======== DATA ROWS
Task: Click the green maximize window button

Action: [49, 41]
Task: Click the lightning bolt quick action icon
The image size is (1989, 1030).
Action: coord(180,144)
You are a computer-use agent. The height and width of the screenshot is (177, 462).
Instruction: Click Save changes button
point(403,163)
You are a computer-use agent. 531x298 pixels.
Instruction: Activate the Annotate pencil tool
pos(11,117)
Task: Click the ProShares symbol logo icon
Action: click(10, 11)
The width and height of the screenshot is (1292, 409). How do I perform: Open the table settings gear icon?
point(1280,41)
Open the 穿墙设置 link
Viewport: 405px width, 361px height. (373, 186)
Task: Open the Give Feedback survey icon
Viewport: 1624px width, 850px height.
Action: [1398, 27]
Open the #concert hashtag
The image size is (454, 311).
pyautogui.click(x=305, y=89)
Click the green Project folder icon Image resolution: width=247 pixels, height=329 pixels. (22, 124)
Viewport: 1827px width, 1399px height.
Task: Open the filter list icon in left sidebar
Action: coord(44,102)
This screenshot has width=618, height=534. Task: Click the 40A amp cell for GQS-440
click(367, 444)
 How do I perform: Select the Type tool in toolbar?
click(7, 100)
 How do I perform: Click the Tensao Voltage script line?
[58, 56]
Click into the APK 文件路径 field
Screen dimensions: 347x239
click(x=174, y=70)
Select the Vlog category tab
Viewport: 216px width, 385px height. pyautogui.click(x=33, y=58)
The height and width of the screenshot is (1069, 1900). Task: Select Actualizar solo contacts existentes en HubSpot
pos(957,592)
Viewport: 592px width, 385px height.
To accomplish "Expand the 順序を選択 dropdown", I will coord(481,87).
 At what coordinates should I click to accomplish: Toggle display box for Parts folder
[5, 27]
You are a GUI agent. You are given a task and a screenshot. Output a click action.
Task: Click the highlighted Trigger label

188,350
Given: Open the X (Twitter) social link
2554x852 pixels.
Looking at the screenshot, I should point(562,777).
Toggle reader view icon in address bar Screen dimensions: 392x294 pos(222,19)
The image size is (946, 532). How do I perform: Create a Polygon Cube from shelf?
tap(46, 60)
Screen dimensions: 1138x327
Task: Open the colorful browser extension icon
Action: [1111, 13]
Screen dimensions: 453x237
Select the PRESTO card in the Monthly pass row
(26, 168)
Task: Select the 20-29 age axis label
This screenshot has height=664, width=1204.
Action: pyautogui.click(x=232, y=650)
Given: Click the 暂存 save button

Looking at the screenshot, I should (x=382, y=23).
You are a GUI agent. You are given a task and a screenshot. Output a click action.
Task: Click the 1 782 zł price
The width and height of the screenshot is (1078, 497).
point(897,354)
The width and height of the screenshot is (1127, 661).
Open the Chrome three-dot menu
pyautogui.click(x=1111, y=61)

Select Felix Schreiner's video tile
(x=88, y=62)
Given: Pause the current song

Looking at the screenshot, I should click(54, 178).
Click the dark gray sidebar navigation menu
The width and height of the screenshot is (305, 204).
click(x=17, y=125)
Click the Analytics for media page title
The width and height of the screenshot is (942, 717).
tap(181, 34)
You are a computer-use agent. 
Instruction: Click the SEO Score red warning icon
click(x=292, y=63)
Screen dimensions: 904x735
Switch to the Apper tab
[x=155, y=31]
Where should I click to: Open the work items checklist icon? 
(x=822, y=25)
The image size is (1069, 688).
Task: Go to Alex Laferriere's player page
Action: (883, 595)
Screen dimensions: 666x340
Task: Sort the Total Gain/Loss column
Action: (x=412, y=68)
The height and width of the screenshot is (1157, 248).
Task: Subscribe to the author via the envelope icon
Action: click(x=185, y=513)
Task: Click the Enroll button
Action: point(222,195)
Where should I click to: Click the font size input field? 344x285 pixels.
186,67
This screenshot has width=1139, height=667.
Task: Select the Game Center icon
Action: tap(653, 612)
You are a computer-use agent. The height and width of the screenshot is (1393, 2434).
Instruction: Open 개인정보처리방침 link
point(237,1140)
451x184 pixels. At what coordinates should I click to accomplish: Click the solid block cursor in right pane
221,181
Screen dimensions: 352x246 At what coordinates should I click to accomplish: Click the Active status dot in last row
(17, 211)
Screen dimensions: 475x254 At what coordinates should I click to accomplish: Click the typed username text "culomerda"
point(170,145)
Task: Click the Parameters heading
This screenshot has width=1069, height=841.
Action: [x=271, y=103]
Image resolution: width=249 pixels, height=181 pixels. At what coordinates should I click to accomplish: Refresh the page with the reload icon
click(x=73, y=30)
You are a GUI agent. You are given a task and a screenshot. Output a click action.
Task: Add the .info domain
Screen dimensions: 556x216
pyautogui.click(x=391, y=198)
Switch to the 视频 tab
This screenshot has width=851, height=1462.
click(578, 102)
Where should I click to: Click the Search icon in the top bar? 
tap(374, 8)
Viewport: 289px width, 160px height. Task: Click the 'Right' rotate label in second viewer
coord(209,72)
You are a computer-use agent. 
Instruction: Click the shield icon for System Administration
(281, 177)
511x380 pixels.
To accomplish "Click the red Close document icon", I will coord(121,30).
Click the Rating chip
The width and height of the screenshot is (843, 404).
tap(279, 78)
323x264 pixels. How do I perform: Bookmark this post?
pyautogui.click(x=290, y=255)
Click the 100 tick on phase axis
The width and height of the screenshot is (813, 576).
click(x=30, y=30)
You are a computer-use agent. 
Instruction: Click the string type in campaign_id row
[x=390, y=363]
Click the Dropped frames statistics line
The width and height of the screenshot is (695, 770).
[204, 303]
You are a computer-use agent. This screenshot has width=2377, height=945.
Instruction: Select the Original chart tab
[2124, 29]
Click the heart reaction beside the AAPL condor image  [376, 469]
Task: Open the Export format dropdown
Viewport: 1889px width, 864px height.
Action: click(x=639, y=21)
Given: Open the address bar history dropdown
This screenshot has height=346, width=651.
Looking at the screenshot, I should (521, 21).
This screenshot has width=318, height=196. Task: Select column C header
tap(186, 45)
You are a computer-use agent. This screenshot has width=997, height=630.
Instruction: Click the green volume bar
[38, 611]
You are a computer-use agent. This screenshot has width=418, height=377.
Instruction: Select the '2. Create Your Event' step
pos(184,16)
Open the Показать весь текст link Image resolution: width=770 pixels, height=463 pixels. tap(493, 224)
================
## WHAT YOU ARE ASKED TO DO
Express the data, from the line containing "Task: Open the Export format dropdown" through the end of the data, as a two-column CSV with the header row instruction,response. Put each text and its answer in one row, enclose every field in double quotation marks, and replace line breaks within a field with spaces.

## EXERCISE OUTPUT
instruction,response
"Task: Open the Export format dropdown Viewport: 1889px width, 864px height.","Action: click(x=639, y=21)"
"Given: Open the address bar history dropdown This screenshot has height=346, width=651.","Looking at the screenshot, I should (521, 21)."
"This screenshot has width=318, height=196. Task: Select column C header","tap(186, 45)"
"You are a computer-use agent. This screenshot has width=997, height=630. Instruction: Click the green volume bar","[38, 611]"
"You are a computer-use agent. This screenshot has width=418, height=377. Instruction: Select the '2. Create Your Event' step","pos(184,16)"
"Open the Показать весь текст link Image resolution: width=770 pixels, height=463 pixels.","tap(493, 224)"